Editing the extractor
The role of the sensor is to collect input. The role of the extractor is to divide the incoming input stream into individual records. (The next component in the chain -- the parser -- divides each record into fields.)
Configure the extractor properties
To edit the extractor, click Extractor. Its properties are shown in Figure 6. The properties of the extractor specify the delimiters of each record and control whether those delimiters should be included in the record passed on to the parser.
Figure 6. The extractor properties
In the example log file, daemon.log, each line of the log is a separate event. This makes the extractor particularly easy to configure. (Figure 6 is the appropriate configuration for daemon.log.)
- The Contains line breaks check box is cleared, because each line in daemon.log is a record. However, if an entry were to span many lines, as is the case with MySQL or IBM DB2® database logs, you'd select this check box.
- The Replace line breaks check box is also cleared in this example. If the log file contained line breaks, though, you could select this check box to either delete each line break or replace each one with a special marker -- useful for parsing. To delete line breaks, simply select the check box; to replace each line break with a token, select the check box and provide the delimiter in the Line break symbol field. It's best to choose a symbol that doesn't appear in the log file.
- The Start pattern and End pattern are regular expressions that describe the start and end of each record. Here, where each line is a record, the beginning of the line, or
^(caret), marks the start of the record. The end of the line, or$(dollar sign), marks the end of each record. Because^and$do not capture any content, neither need be included in the record itself.
Save your work before continuing.
For comparison, create another example extractor for MySQL's slow query log, a special log used to capture suboptimal queries. Each entry in the slow query log spans at least three lines (see Listing 13).

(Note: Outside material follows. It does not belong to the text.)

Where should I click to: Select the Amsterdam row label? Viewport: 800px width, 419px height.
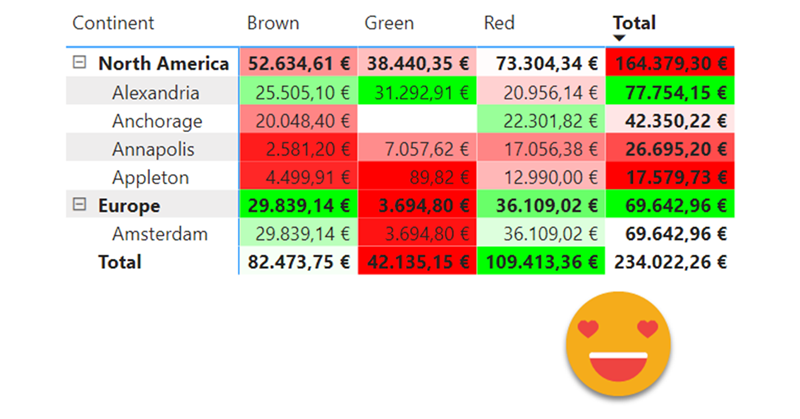160,234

Listing 13. A snippet of MySQL's slow query log
# Time: 030207 15:03:33
# Query_time: 13 Lock_time: 0 Rows_sent: 0 Rows_examined: 0
SELECT l FROM un WHERE ip='209.xx.xxx.xx';
# Time: 030207 15:03:42
# Query_time: 17 Lock_time: 1 Rows_sent: 0 Rows_examined: 0
SELECT l FROM un WHERE ip='214.xx.xxx.xx';
# Time: 030207 15:03:43
# Query_time: 57 Lock_time: 0 Rows_sent: 2117 Rows_examined: 4234
SELECT c,cn,ct FROM cr,l,un WHERE ci=lt AND lf='MP' AND ui=cu;
|
An extractor for the slow query log might look something like Figure 7.
Figure 7. A sample extractor for the MySQL slow query log
Figure 8 shows the second of the three records, each successfully processed by the extractor.
Figure 8. An extracted record from the slow query log
Returning to the daemon.log adapter, you can now test the sensor and extractor components to verify that data is being acquired and divided into records.
Glance at the two panes at the bottom of the Generic Log Adapter perspective. You should see something resembling Figure 9. At left is the Extractor Result pane; at right, layered, are the Formatter Result pane, the Sensor Result pane, and the Problems pane. A series of buttons that control the adapter appear within the Extractor Result pane. Figure 10 labels the buttons (or you can slowly mouse over each button to see a tool tip.)
Figure 9. Context components display panes
Figure 10. The adapter control buttons
Click Rerun adapter to restart processing from the beginning of the log file template. Then click Next event to process the first event.
- The Sensor Result pane should show the first 10-20 lines of the log file.
- The Extractor Result pane should show the first line of the log file,
Mar 2 06:27:35 db popa3d[7964]: Session from 71.65.224.25. - The Problems pane should be empty. However, pay close attention to this pane whenever you run your adapter. If you've omitted required CBE properties, specified an illegal regular expression, or used an unsupported value, this pane should point those out.
- The Formatter Result pane is irrelevant because a parser has yet to be defined. However, it does show an initial XML CBE for the current record:
Listing 14. Initial XML CBE for current record<CommonBaseEvent creationTime="replace with our message text" globalInstanceId="A1DAABE6C7876D20E8E9E8C475042F1B" version="1.0.1"> </CommonBaseEvent>
As you'll see, as you define your parser, additional elements and attributes will automatically be added to the XML.
To have the extractor produce the next record, click Next event again. To fast-forward to the last record (in the input the sensor has collected so far), click Show last event.